By LYSIANE GAGNON
Wednesday, March 4, 2015
When I told people I was going to Thailand for vacation, I was met with a flurry of enthusiastic comments about Buddhism. Here was a religion of peace and love! Indeed, the image of silent monks in their flowing saffron robes, humbly walking barefoot from door to door to collect their daily meal, comes as a sweet, innocent respite in a world dominated by greedy leaders and violent fanatics, such as the deadly Islamic State.
The reality is less romantic.
Thailand has been shaken by a series of financial scandals involving some of its top Buddhist clerics. And neighbouring Myanmar (formerly Burma) offers a striking reversal of the romantic narrative: Its bad guys are Buddhists and its victims are Muslims, with thousands having sought refuge in Thailand and Bangladesh from Buddhist-led pogroms at home.
The Muslims in question are Rohingya, essentially stateless in their own country despite being descended from ancestors who settled in Myanmar long ago. Not that they'll find much protection in Thailand, where illegal migrants are reduced to marginal jobs and unable to send their kids to school, but at least it's a respite from open sectarian violence and the risk of death.
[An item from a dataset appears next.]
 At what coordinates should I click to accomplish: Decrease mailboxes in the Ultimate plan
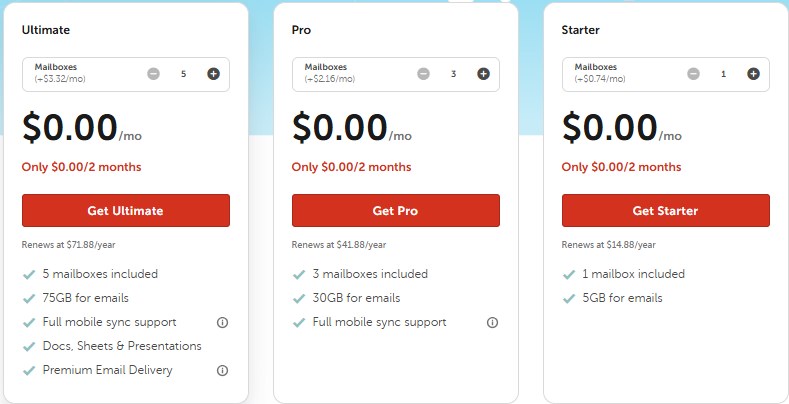153,74
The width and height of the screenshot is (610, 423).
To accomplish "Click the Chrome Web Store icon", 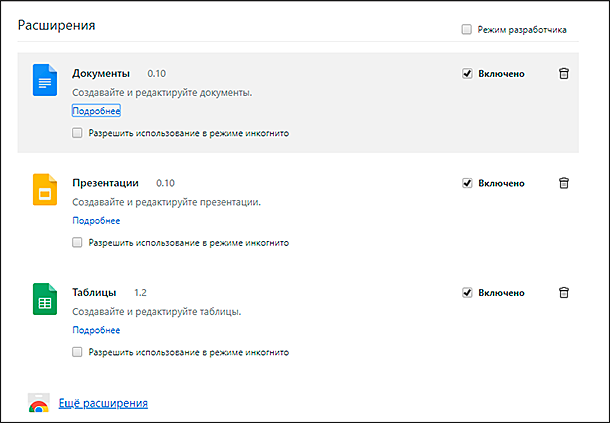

Especially disheartening is that this ethnic cleansing operation has been led by Buddhist clerics, with Myanmar's government lending a sympathetic ear to the monks who periodically take to the streets to proclaim their hatred for this poor minority.
What does opposition leader Aung San Suu Kyi have to say about the Rohingya situation?
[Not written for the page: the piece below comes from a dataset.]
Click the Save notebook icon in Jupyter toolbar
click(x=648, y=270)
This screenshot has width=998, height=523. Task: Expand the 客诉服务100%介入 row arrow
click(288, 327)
Not much. The Nobel Prize laureate, obviously more preoccupied with her political ambitions than with human rights, has lamely argued that there has been violence on both sides. In one interview with the British Broadcasting Corp.'s Radio 4, Ms. Suu Kyi expressed sympathy for Buddhist fears of "global Muslim power" despite the fact that Muslims make up perhaps 4 per cent of her country's population.
With approximately 40,000 temples and a population of 67 million that is 95 per cent Buddhist, Thailand is a Buddhist dreamland. Theravada Buddhism is such a significant part of daily life that many parents send boys as young as 10 to live as novices in monasteries, and adult men are expected to take time off from work and family to embrace monkhood for periods of weeks or months at a time. The revelations about shady financial dealings by Thai religious leaders has had a tremendous impact.
Thanks to donations from local followers and foreign contributors, Buddhist temples accumulate fabulous wealth that largely goes undocumented, since very few temples publish annual financial reports.
Wat Phra Dhammakaya, the country's richest temple, is embroiled in a long-standing scandal involving allegations that huge amounts of money and land were diverted by its leaders. Cases of corruption and fraud regularly make headlines in Thailand despite the religious hierarchy's efforts to cover them up. Last year, the head of a temple invested in the stock market using money from donations, while other monks were caught flying in private jets and trafficking amphetamines or endangered wildlife. In January, the senior abbot of Wat Saket, considered one of the country's oldest and most prestigious temples, was alleged to have embezzled the funds earmarked for the cremation of his predecessor.
The moral of the story is that if all religions are respectable, none are entirely free of evil - not even the one that derives from the Buddha's noble teachings, capturing the imagination of so many.